Stand in front of the mirror knowing that you are going to LOVE what you see. If you have negative thoughts, they will undoubtedly reflect back at you. In fact, they will stick out like a sore thumb. Go in with positive thoughts, and your eyes will only find the positive.
2. Reshape your negative thoughts and transform them into something positive.
Okay, so we all have problem areas that we have made up and labeled. Maybe its your “thicker” thighs, or love handles, or acne. Next time you look at this problem area, try to transform these negative thoughts into positive, self-affirming ones. For example, instead of saying, “I hate my thick thighs,” say something along the lines of, “My thick thighs are strong, and enable me to do things I love, like run and play sports.” Or replace something negative with some positive quality. For example, “My kindness outshines my acne.”

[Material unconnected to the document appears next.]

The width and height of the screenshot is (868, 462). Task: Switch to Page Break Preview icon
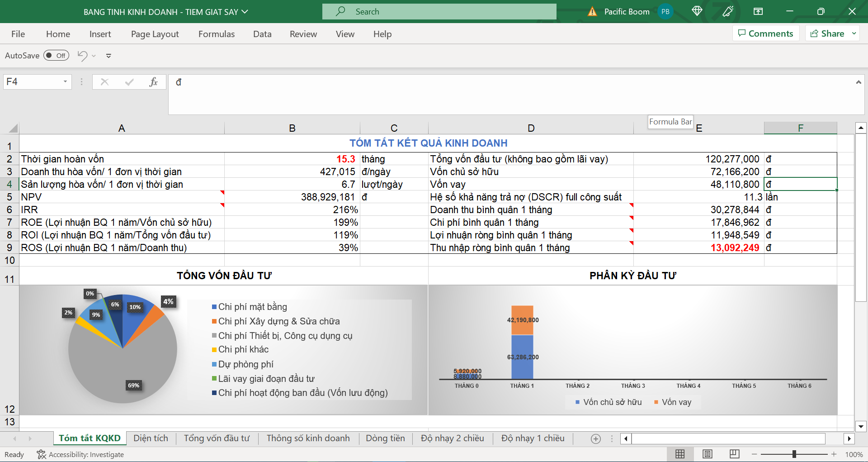[x=735, y=454]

3. Write self-love notes on your mirror with Expo marker or post-it notes.
You can write all sorts of things. Cover your mirror in these self-embracing notes. They’ll remind you each time you stray from positive thoughts. You can also leave these notes on your friends’ mirrors.

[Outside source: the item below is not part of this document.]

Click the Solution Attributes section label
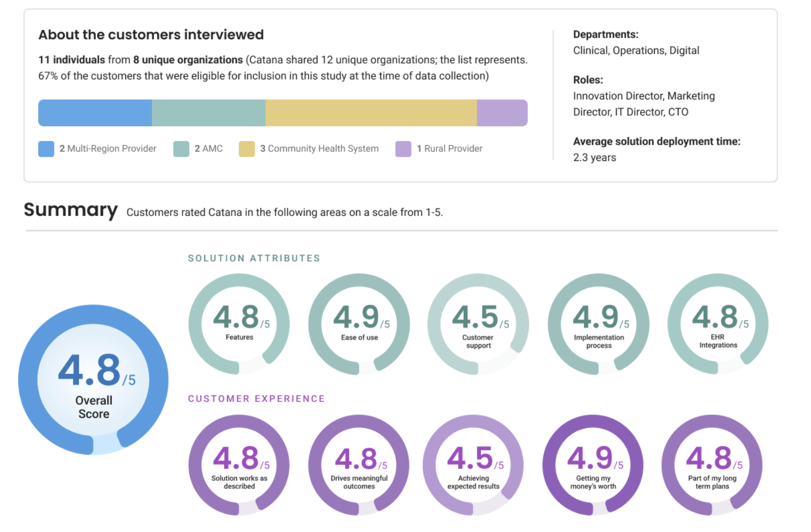 [254, 258]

4. Self-talk for 5-10 minutes. Stare at your reflection and just talk.
This is the easiest technique. Look into the mirror and talk to yourself. This sounds very weird at first, but hey, if it works, try it right? Tell yourself all of the kind, thoughtful things that you deserve to hear each and every moment. Preach confidence. Minimize that critical, self-deteriorating voice, and replace it with a confident, self-loving fan club.
5. Change the size/shape of your mirror.
You should love your mirror almost as much as you love yourself. Smaller, bigger, round, square, etc. For example, if you love your face and not your body, replace that vertical mirror with a circular one. If you love vibrant colors, ditch the boring white mirror for a neon colored one.
Look at your smile. Inhale confidence, and exhale happiness. Focus on your smile. Now take that smile with you for the rest of your day. Smiling gives you the opportunity to acknowledge all of the power, beauty, and greatness staring back at you. That smile can’t be taken away, not even from a silly piece of glass.
7. Ditch the mirror.
If the mirror is causing you too much self-loathing and misery, ditch it. Throw it from a moving vehicle, smash it with a sledge hammer, donate it to your boyfriend’s ex, paint it black. Say bye bye reflection, hello real me.
Love your reflection, because it’s you, and you are amazing. Just remember, it’s not the whole you.